**MATERIALS PROVIDED**
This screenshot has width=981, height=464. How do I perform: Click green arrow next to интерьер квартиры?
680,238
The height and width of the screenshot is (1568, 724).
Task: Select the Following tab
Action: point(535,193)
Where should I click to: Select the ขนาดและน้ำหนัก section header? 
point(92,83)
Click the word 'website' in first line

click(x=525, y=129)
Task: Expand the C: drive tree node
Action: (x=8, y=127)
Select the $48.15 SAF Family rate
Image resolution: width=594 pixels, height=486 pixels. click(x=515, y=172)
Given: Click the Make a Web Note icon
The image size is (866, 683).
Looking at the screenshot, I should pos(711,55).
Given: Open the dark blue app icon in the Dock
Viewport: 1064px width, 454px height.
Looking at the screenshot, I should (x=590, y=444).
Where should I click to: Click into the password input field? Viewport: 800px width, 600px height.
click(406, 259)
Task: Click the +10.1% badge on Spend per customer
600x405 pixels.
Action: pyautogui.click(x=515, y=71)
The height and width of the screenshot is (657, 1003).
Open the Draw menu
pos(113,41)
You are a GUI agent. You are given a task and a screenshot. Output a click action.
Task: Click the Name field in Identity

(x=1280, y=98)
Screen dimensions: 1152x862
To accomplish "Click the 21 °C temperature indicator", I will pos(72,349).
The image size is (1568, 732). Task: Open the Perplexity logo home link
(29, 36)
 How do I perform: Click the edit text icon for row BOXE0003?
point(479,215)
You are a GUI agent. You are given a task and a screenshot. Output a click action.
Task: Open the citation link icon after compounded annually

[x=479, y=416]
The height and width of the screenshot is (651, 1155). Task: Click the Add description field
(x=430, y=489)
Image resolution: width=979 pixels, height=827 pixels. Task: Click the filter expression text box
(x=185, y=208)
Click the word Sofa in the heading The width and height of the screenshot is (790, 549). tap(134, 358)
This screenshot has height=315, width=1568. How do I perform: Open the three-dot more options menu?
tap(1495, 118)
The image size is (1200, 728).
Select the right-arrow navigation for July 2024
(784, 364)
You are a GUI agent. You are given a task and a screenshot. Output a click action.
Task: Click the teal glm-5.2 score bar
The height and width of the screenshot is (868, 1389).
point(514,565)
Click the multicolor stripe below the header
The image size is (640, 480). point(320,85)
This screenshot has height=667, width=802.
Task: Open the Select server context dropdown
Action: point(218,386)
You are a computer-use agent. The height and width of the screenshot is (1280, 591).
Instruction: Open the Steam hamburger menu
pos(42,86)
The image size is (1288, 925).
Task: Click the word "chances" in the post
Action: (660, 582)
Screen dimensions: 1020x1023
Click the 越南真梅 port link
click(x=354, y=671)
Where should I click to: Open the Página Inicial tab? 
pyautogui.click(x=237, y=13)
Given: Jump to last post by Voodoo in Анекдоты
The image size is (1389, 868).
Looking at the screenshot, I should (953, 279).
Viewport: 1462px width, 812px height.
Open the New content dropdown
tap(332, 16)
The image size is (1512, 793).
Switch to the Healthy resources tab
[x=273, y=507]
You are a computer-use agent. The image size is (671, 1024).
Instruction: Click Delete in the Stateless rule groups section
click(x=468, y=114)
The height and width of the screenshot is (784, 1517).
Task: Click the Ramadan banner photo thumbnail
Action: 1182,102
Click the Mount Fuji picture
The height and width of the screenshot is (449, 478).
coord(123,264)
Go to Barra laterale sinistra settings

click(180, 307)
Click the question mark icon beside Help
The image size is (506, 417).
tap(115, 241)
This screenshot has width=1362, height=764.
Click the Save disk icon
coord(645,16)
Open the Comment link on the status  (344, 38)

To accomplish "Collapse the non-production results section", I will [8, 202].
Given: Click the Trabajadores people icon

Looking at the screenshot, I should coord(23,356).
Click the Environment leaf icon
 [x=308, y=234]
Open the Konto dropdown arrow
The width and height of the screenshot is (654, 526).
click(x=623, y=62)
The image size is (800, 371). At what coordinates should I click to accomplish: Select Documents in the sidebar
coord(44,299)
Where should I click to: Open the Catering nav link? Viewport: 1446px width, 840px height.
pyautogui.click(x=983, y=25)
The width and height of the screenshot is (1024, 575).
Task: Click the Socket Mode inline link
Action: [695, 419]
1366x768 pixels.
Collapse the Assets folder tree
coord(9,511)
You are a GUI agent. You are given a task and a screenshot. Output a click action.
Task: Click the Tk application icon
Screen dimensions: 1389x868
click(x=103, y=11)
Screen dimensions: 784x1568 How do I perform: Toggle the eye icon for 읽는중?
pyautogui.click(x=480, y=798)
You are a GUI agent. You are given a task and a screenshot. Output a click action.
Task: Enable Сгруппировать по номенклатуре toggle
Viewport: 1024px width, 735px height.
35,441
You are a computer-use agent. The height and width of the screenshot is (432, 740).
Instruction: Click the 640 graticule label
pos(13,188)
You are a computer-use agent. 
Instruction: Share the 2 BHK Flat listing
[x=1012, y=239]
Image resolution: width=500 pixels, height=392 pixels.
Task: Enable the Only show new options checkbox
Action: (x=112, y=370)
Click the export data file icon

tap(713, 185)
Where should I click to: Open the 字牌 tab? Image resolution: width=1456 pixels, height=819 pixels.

**AIM OF THE EXERCISE**
Scanning the data above, copy out every line where "will" is found.

**ANSWER**
To accomplish "Click the 21 °C temperature indicator", I will pos(72,349).
To accomplish "Collapse the non-production results section", I will [8, 202].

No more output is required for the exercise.